Russian tech executive Ilya Krasilshchik hurriedly packed up three suitcases and boarded a flight to Dubai this week with no plan and no idea what would come next. All he wanted was to leave a country “flying into an abyss”, he said.

Krasilshchik is one of tens of thousands of Russians who have fled the country in recent days, seeking to escape the spiraling effects of President Vladimir Putin’s invasion of Ukraine, from western sanctions imposed in response to the war to the Kremlin’s crackdown on dissent.

“The country that we lived in has been destroyed. What future is there for a country where chekisty have seized power?” he told the Financial Times, referring to the Soviet word for security services. “I believe such a country has no future. All it can do is survive.”

The wave of emigration, if permanent, will prove a significant long-term drag on an economy already hit by EU and US sanctions that have crippled its stock market and currency and cut it off from western financing, officials and analysts have warned.

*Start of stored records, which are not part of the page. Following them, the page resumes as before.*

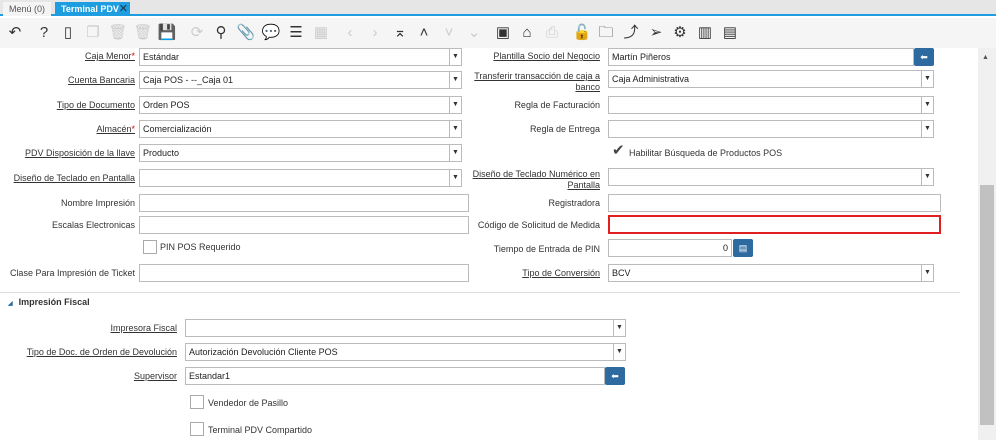 This screenshot has height=440, width=996. I want to click on tab-bar: Menú (0) Terminal PDV ✕, so click(498, 8).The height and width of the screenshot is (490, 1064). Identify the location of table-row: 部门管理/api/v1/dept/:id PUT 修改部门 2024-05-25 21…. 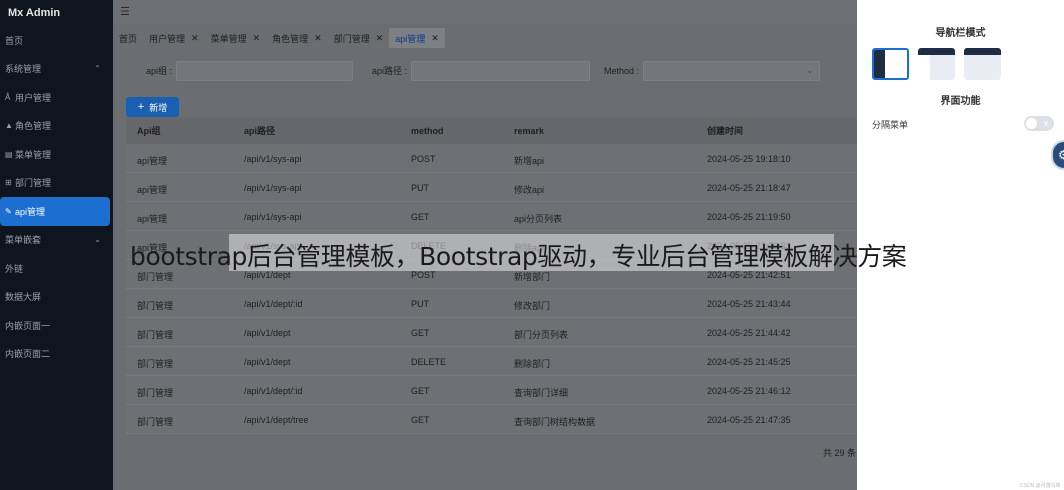
(492, 304).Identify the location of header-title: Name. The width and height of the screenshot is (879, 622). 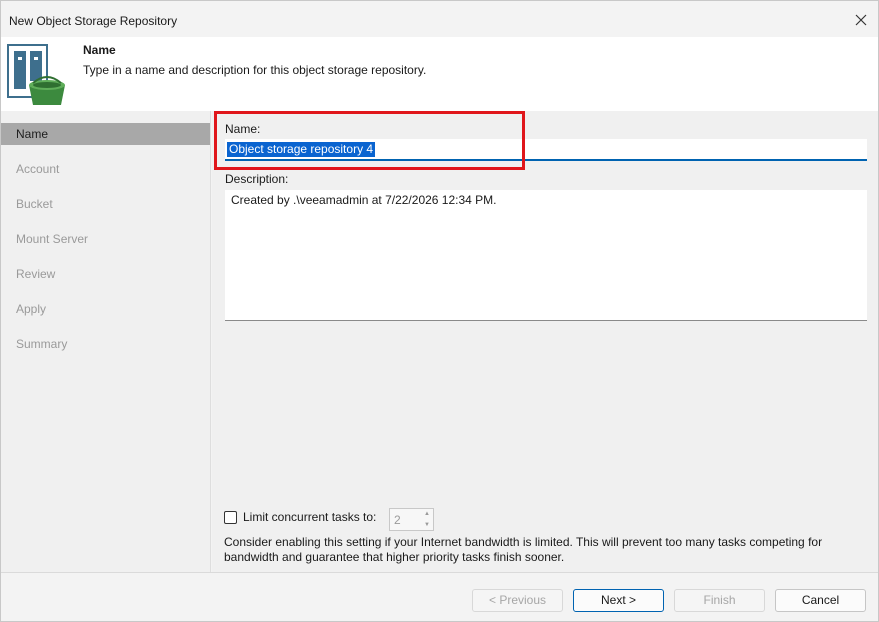
(100, 50).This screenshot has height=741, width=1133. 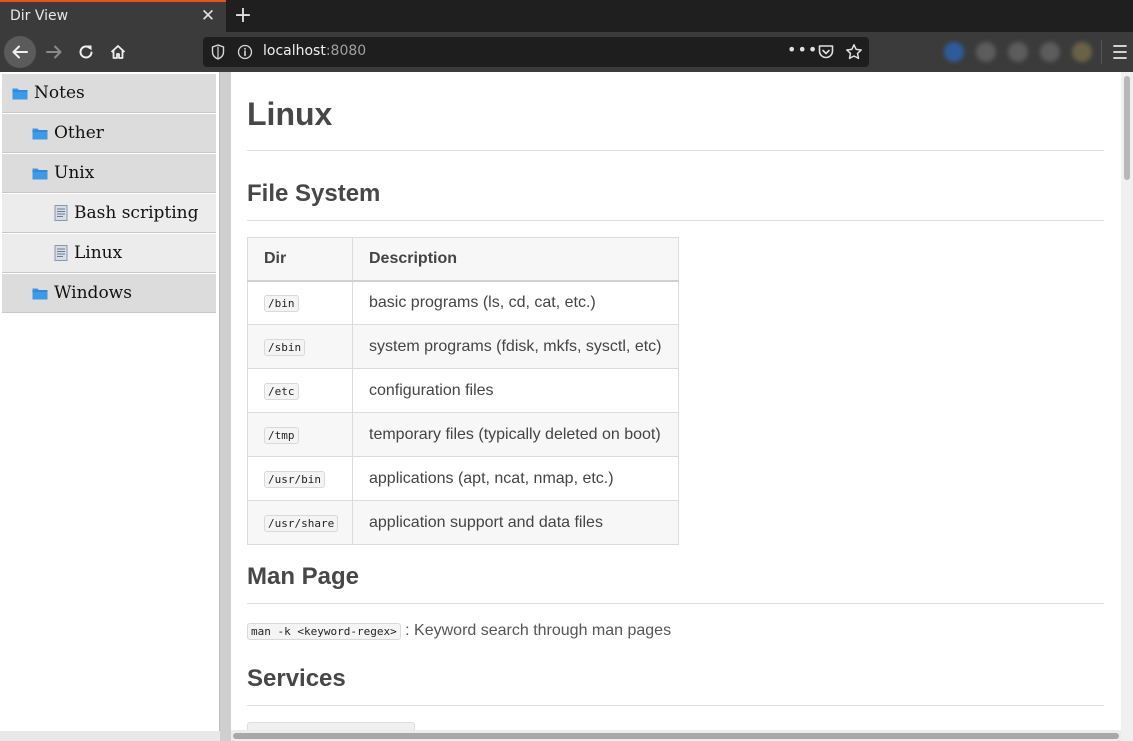 I want to click on dir-path: /tmp, so click(x=282, y=435).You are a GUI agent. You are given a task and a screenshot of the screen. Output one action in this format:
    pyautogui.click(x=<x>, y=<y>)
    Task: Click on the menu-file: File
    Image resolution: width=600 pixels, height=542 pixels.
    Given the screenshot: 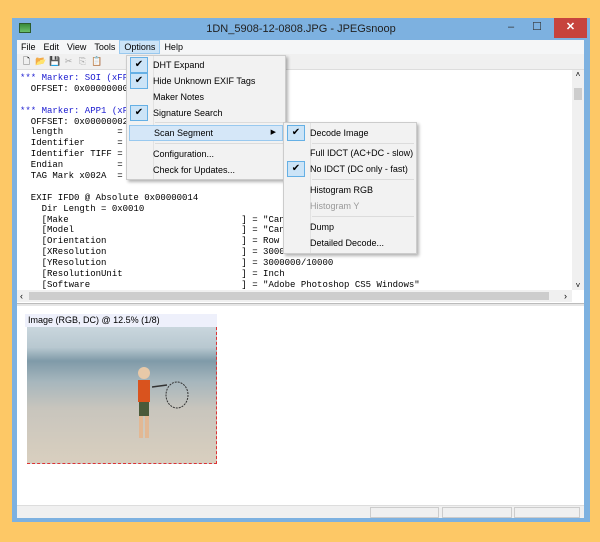 What is the action you would take?
    pyautogui.click(x=28, y=47)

With almost all European airspace closed to Russian aircraft, flights to Tel Aviv, Istanbul, Yerevan, Baku and Tbilisi have been sold out for days, while other travelers have packed onto buses to the Baltic states.

Konstantin Siniushin, a Latvia-based Russian tech investor and co-managing partner of The Untitled Ventures fund, found that demand to leave was so high — and exit routes so oversubscribed — that he chartered a plane to take people out.

“The first week [after the war began], people were in shock. The second week, people started getting out fast and it was a madhouse,” said Siniushin.

He filled the 160 or so seats on the March 3 charter flight from Moscow to the Armenian capital Yerevan within 24 hours. Most passengers were IT professionals or business people with an international focus.

“The people leaving were those who understood that for them, all this represents a ban on their profession, because they receive income from conducting business internationally,” Siniushin said.